Date: 2008-09-03 10:58 am (UTC)
From: [identity profile] parrot-knight.livejournal.com
I can only answer with qualifications. I would be sorely tempted to begin any list of kings of England with Offa, because he reduced several neighbouring kingdoms to the status of earldoms and effectively ruled almost all the territory of what is now England one way or another. He was a stronger figure than Egbert, the Kentish graft onto the West Saxon family tree who often heads king-lists. Alfred the Great was king of the English south and west of the Danelaw; his grandson Athelstan is regarded as first king of England by the Royal Historical Society's Handbook of British Chronology, and consequently by the Oxford Dictionary of National Biography, though he never used that title, preferring 'king of the English'. So, I'll go for Athelstan, but it's by no means cut and dried. I think the first monarch actually to call himself 'king of England' (rex Angliae) was either John or Henry III (I suspect the latter) in the thirteenth century, imitating the French kings who had shifted under Philip Augustus from 'rex Francorum' (king of the Franks) to 'rex Franciae' (king of France).

IIRC...

edit [livejournal.com profile] emperor's answer reminds me that it was Edred (Athelstan's half-brother) who finally snuffed out the Northumbrian kingdom by elimiating Erik Bloodaxe, so he does have a claim, though there had been kings of the West Saxon line recognised in York/Jorvik before this, and the earls of Northumbria ruling north of the Tees generally seem to have acknowledged West Saxon overlordship as a bulwark against York, though not consistently.

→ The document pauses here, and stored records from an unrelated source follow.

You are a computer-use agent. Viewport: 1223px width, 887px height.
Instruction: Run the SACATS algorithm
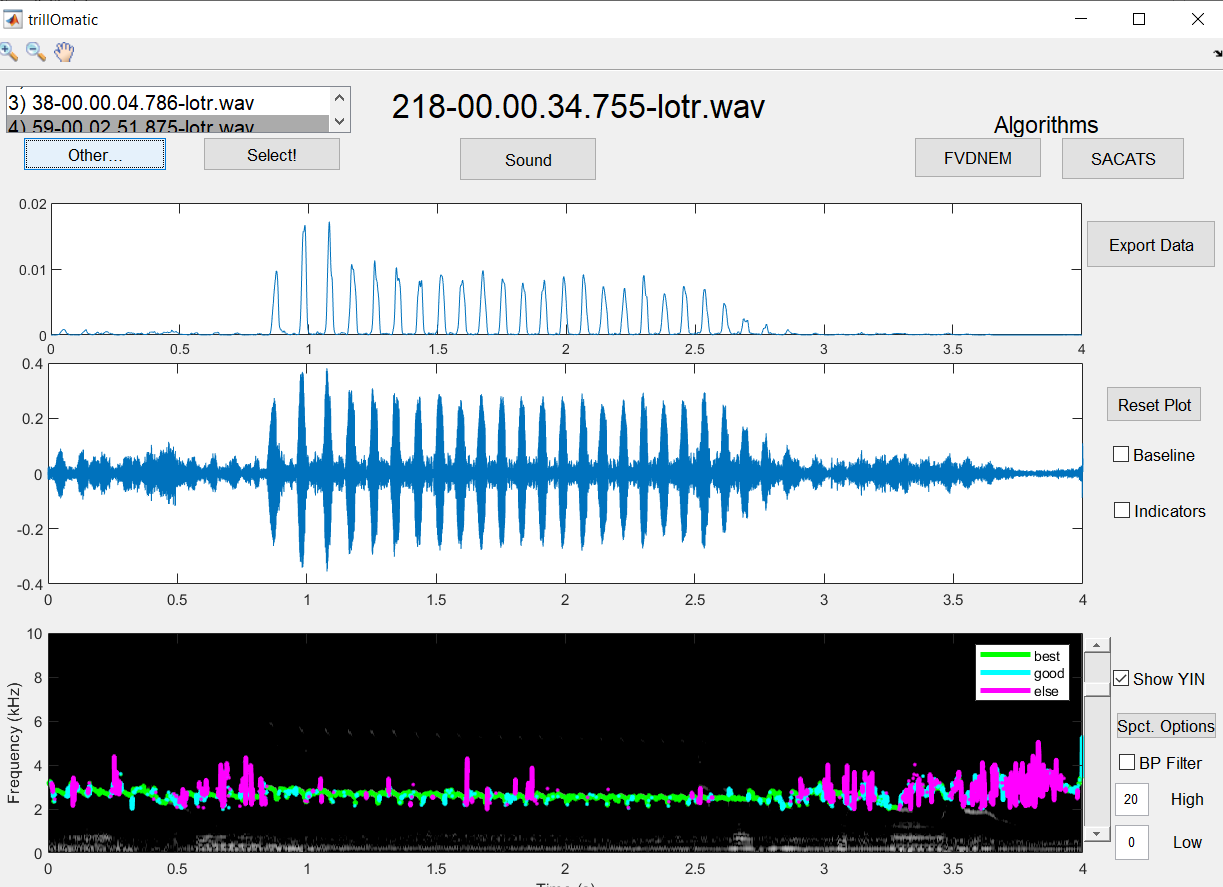(1122, 157)
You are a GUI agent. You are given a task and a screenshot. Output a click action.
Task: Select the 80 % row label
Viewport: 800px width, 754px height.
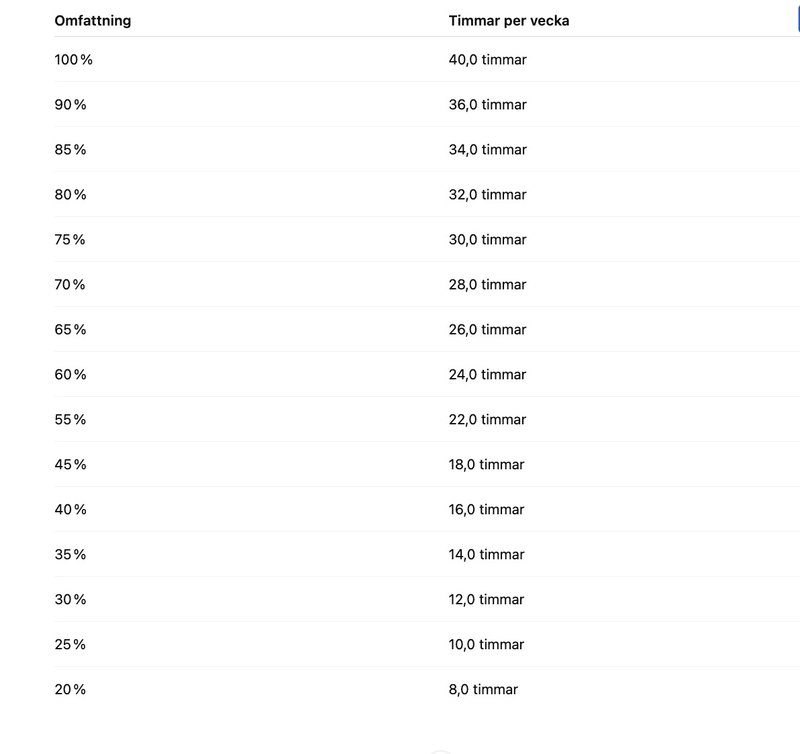tap(70, 194)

And don't forget the claims of Edgar, who put himself through an elaborate coronation ceremony in 973, though that might have been more of a claim to be king of Britain as opposed to the English. Lots of overlapping identities back then, as now.
Edited Date: 2008-09-03 11:05 am (UTC)

Date: 2008-09-03 08:08 pm (UTC)
From: [identity profile] wellinghall.livejournal.com
I thought I could rely on you for an erudite discussion of the question.

Date: 2008-09-04 09:27 am (UTC)
tree_and_leaf: Watercolour of barn owl perched on post. (Default)
From: [personal profile] tree_and_leaf
'king of the English

Like the Scots monarchs, who were 'Kings of Scots' right to the end of the song (though people persistently get this wrong).

Date: 2008-09-04 09:33 am (UTC)
From: [identity profile] parrot-knight.livejournal.com
I think some of the thirteenth-century monarchs used 'rex Scotiae' on occasion, almost certainly definitely King John [Balliol] though his title to the throne rested on a distinct basis to his predecessors and successors. It's all in A.A.M. Duncan, The Kingdom of the Scots, which is well worth reading, though very historically contentious.